Passage provided →
● ● ● ● ●
# Segmenting and Clustering Neighborhoods in Toronto

## Problem 1

In [4]:
# imports
import pandas as pd
import numpy as np
from bs4 import BeautifulSoup
import requests

### Datascraping

In the below code snippet I request the webpage from the url, then I parse it to a BeautifulSoup object to easily find the table I need. Then I read the table to a Pandas Dataframe, but since the read_html returns a list of dataframes, I chose the first (and only) dataframe in the list.

In [56]:
# scrape data from website
url = 'https://en.wikipedia.org/wiki/List_of_postal_codes_of_Canada:_M'
response = requests.get(url)

# extract table from url raw data
bs = BeautifulSoup(response.text, 'html.parser')
● ● ● ● ●
Extracted entries →

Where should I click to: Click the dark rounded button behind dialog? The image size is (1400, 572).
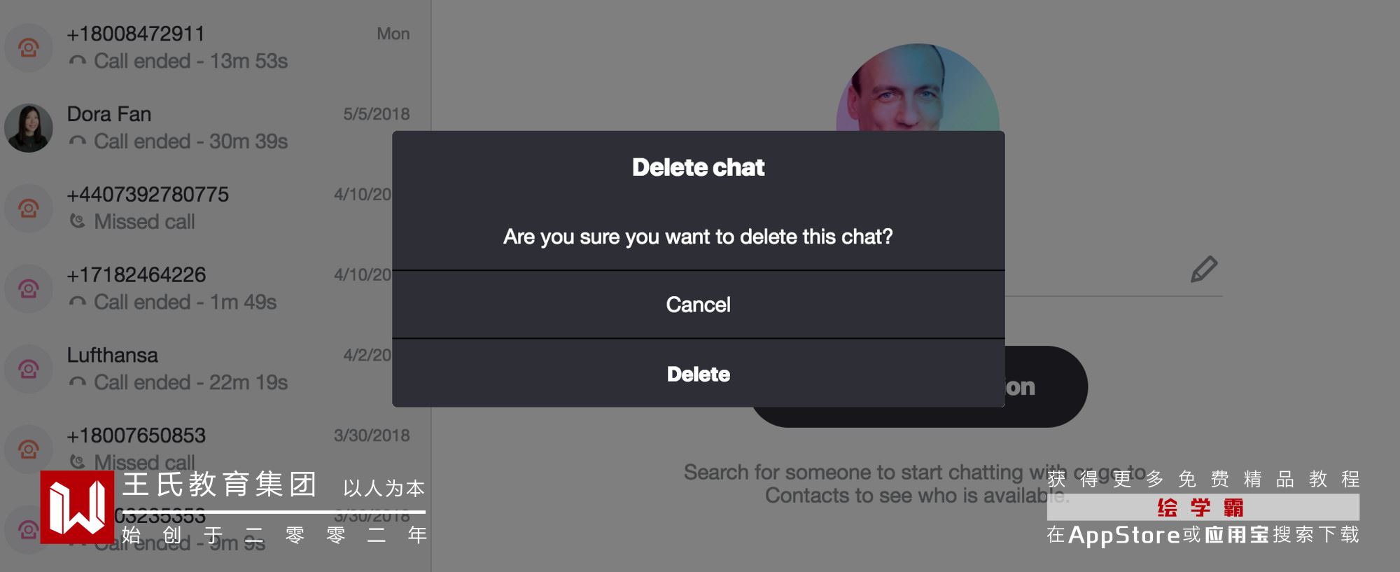point(1047,387)
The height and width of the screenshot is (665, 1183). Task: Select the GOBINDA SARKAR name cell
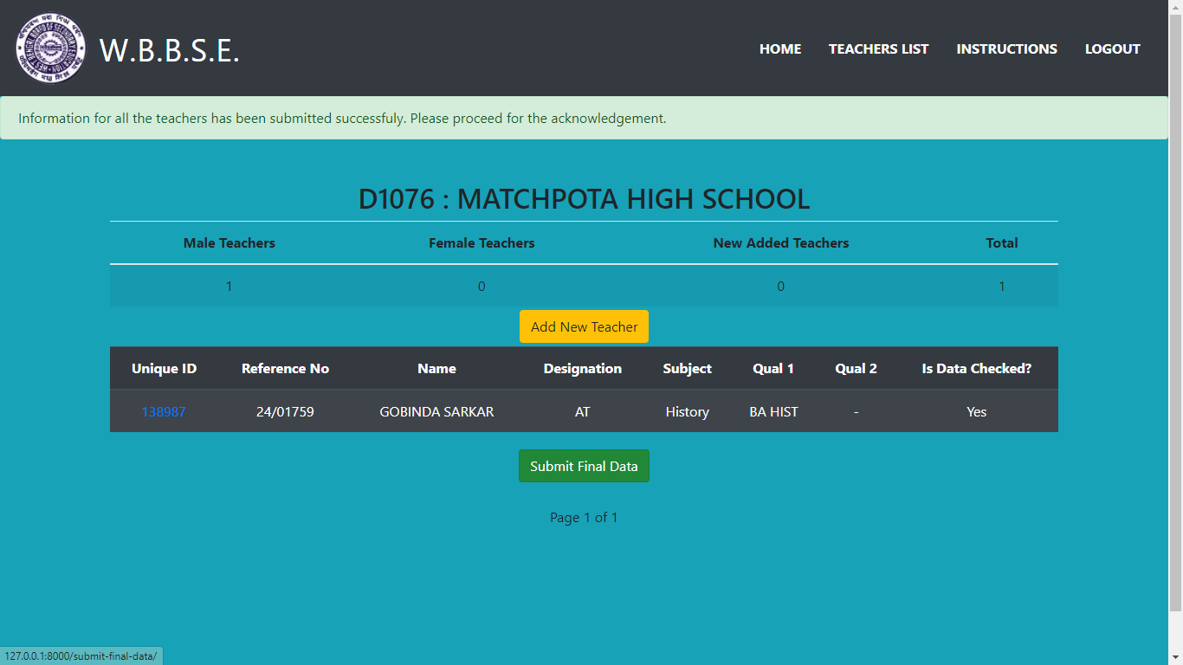click(x=436, y=412)
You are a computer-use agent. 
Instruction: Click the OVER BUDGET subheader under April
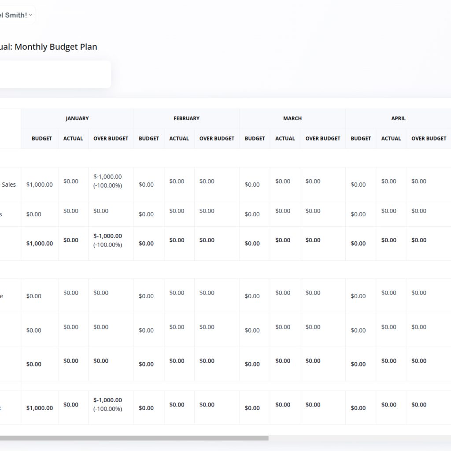429,138
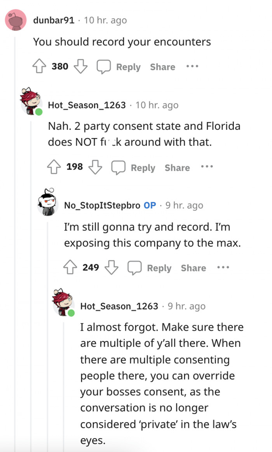Click dunbar91's avatar image
Viewport: 272px width, 452px height.
tap(16, 20)
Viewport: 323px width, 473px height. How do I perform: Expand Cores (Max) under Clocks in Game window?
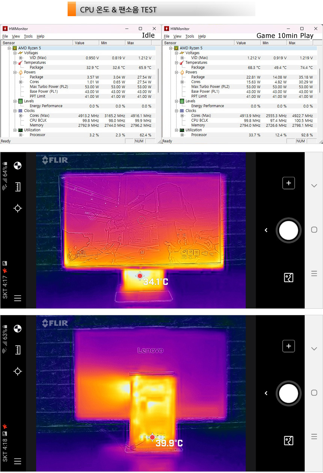(182, 116)
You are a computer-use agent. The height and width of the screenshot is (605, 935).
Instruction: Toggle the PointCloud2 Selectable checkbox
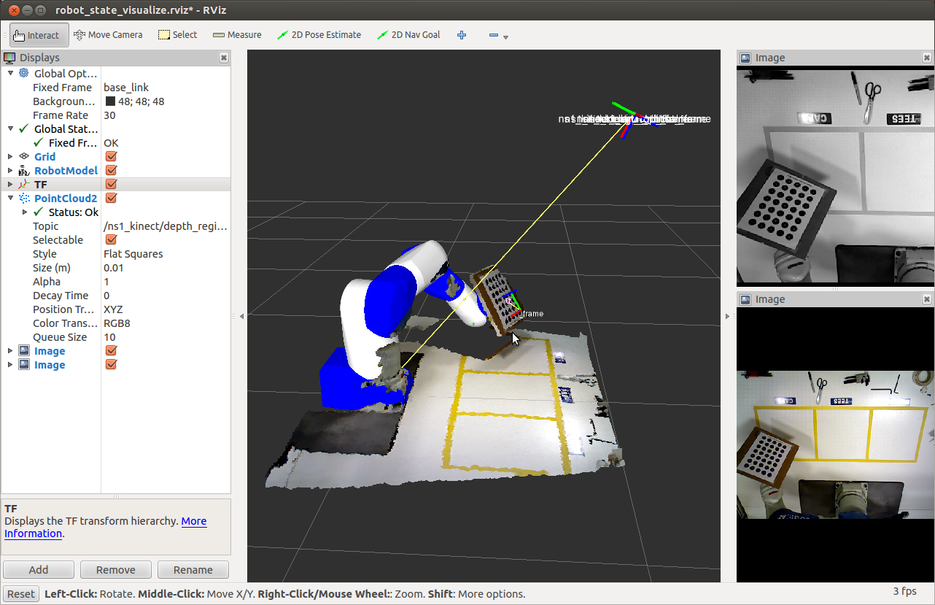(112, 240)
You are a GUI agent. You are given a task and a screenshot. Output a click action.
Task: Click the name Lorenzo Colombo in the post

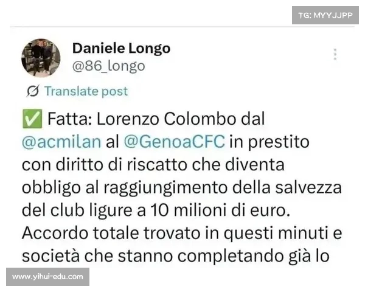coord(167,119)
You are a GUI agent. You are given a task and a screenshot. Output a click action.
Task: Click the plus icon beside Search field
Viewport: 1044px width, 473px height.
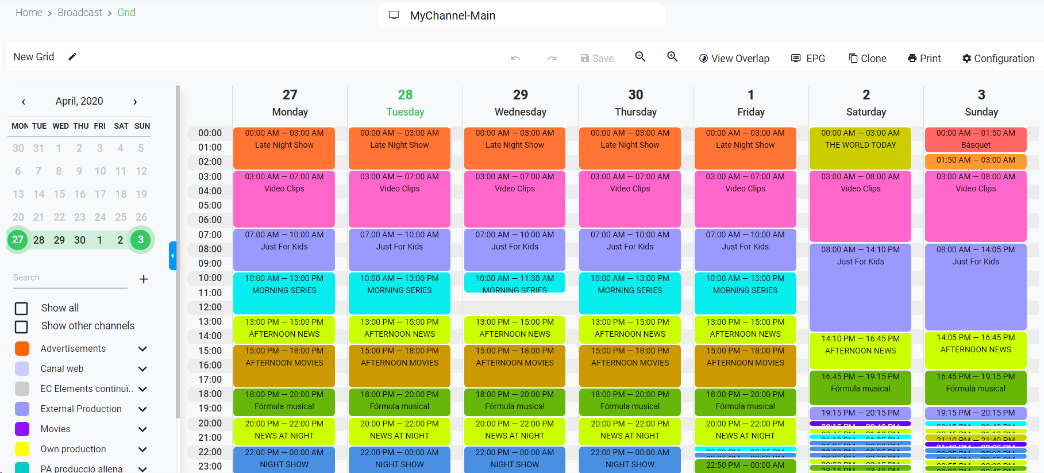tap(144, 279)
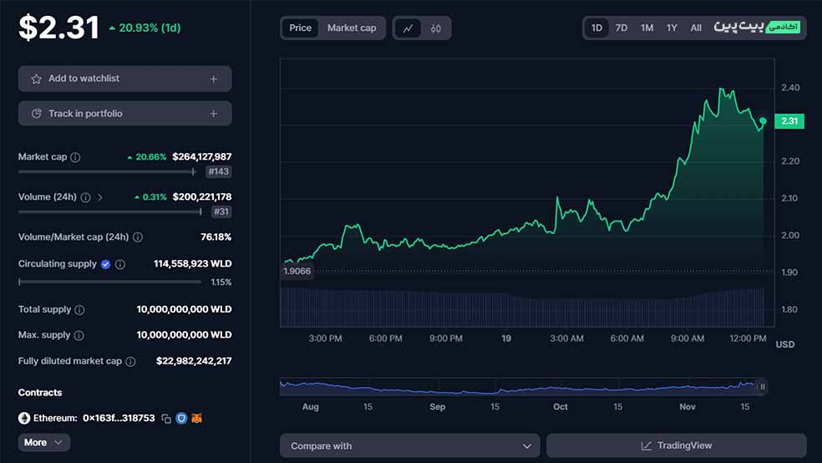The height and width of the screenshot is (463, 822).
Task: Select the 7D time range tab
Action: coord(622,28)
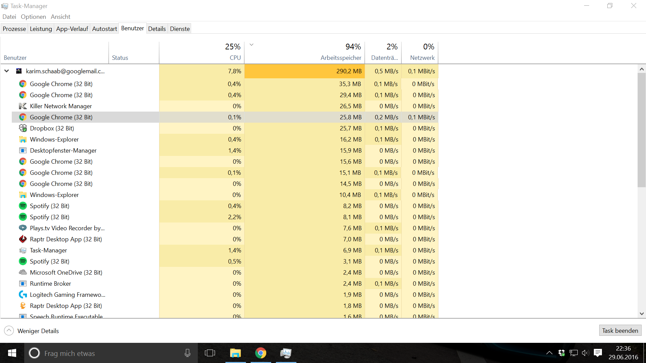Image resolution: width=646 pixels, height=363 pixels.
Task: Click the scrollbar down arrow
Action: 642,314
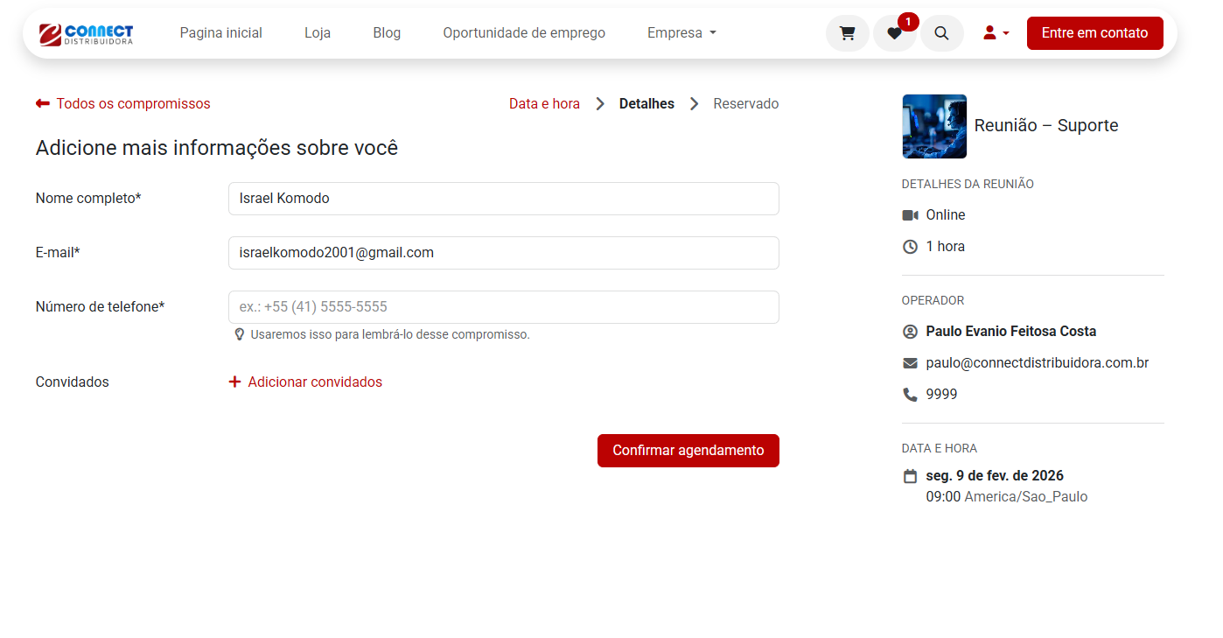Open the Pagina inicial menu item
Screen dimensions: 1223x638
coord(220,33)
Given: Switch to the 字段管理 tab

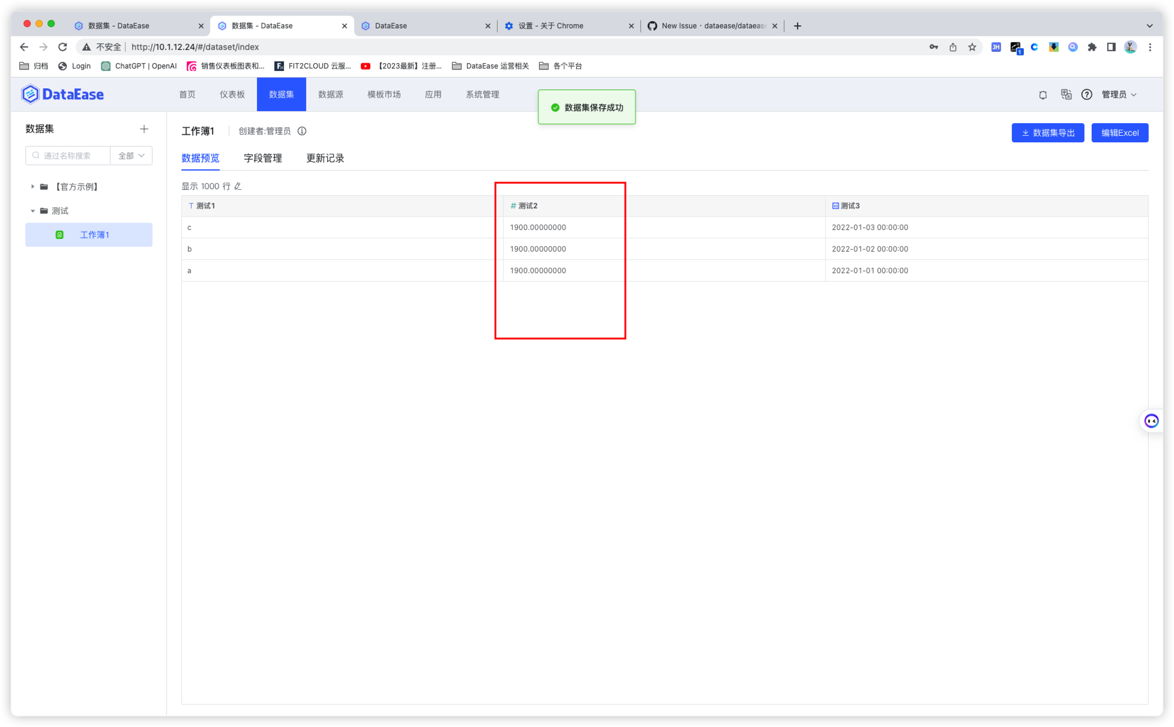Looking at the screenshot, I should pyautogui.click(x=263, y=158).
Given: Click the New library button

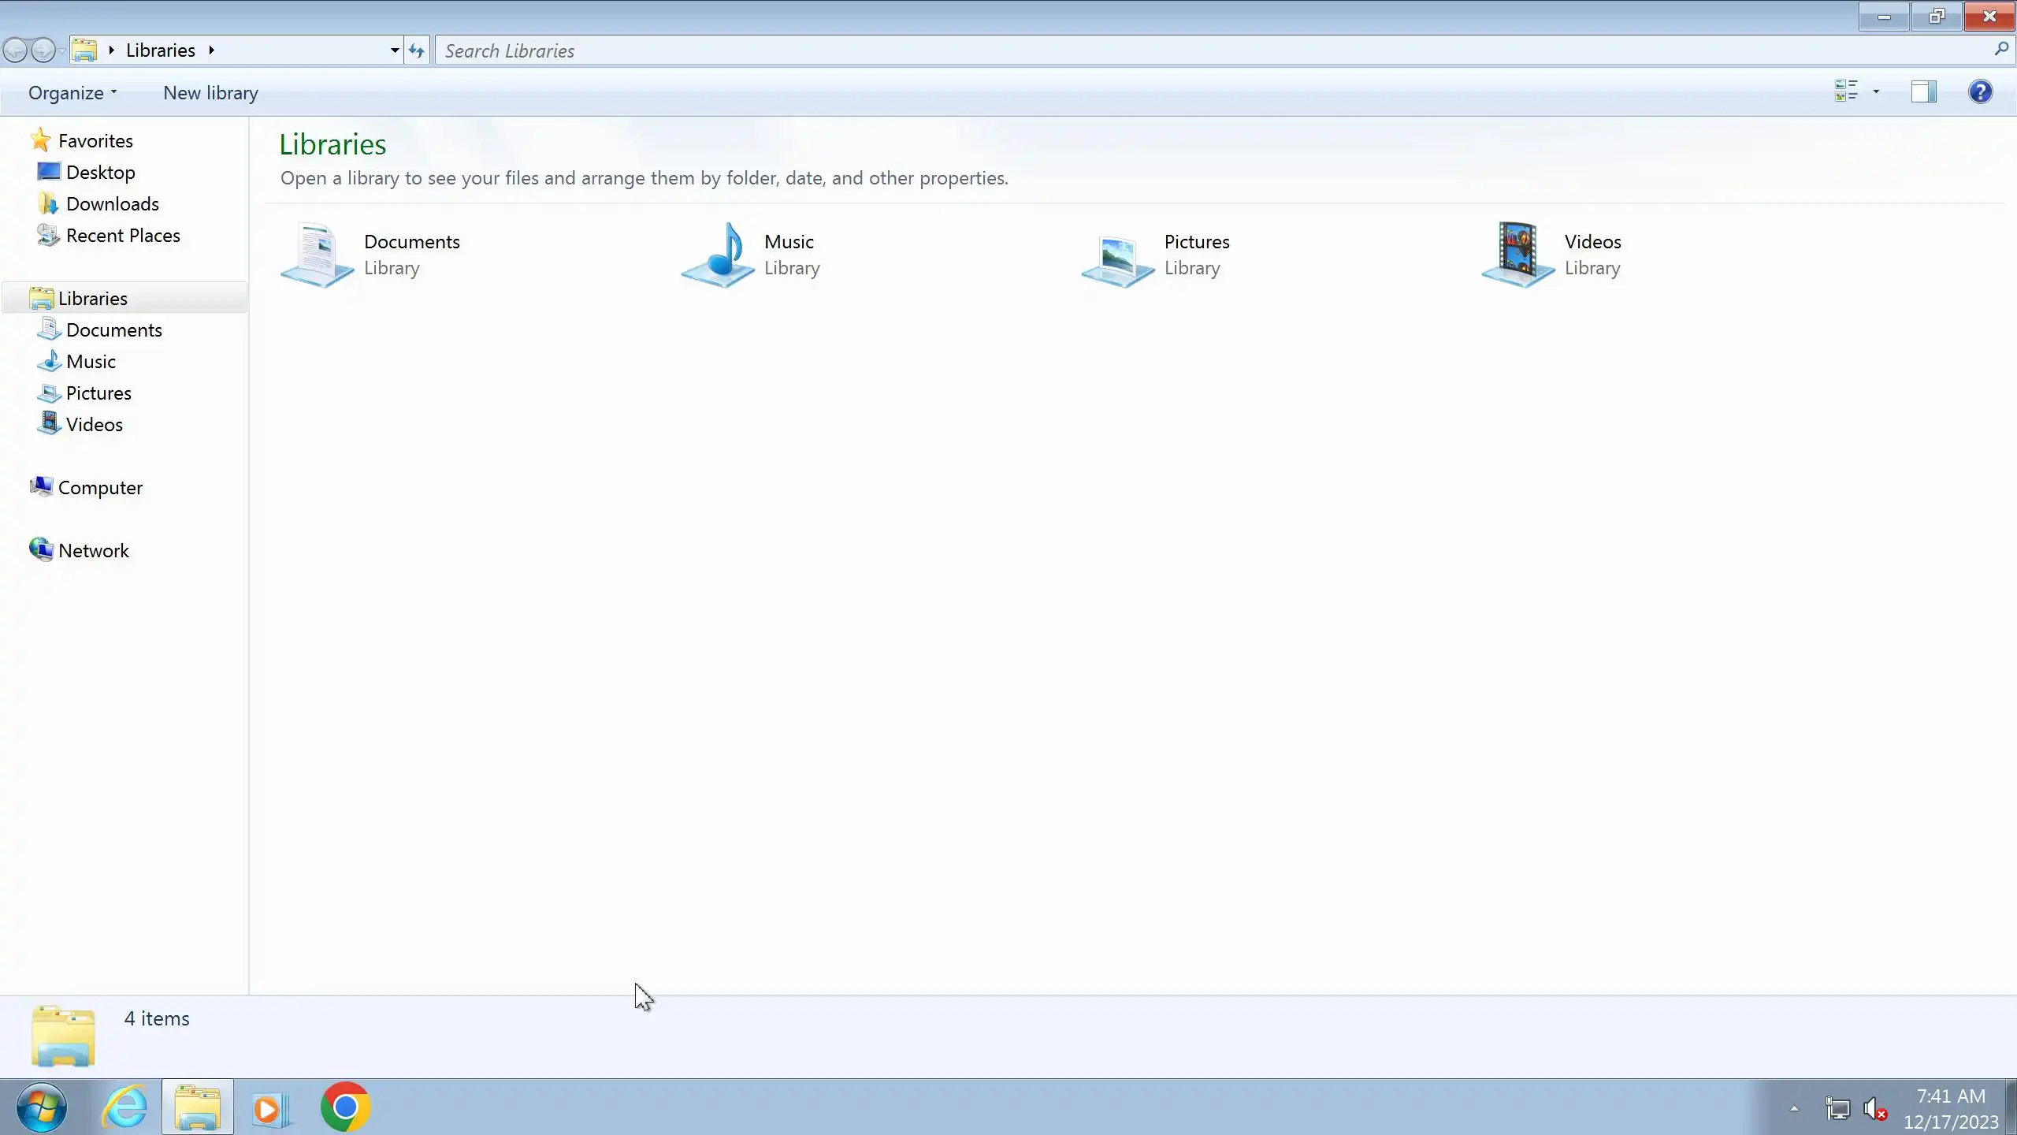Looking at the screenshot, I should click(210, 93).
● ● ● ● ●
Task to complete →
For the Toronto neighborhoods text above, decide whether each statement agrees with it: (a) the scraped table is read into a Pandas DataFrame; (b) read_html returns a single dataframe rather than a list; (c) the page is parsed with the 'lxml' parser. Answer yes or no for each, quoting the deciding words.

Complete answer →
(a) Yes: "Then I read the table to a Pandas Dataframe"
(b) No: "since the read_html returns a list of dataframes"
(c) No: "bs = BeautifulSoup(response.text, 'html.parser')"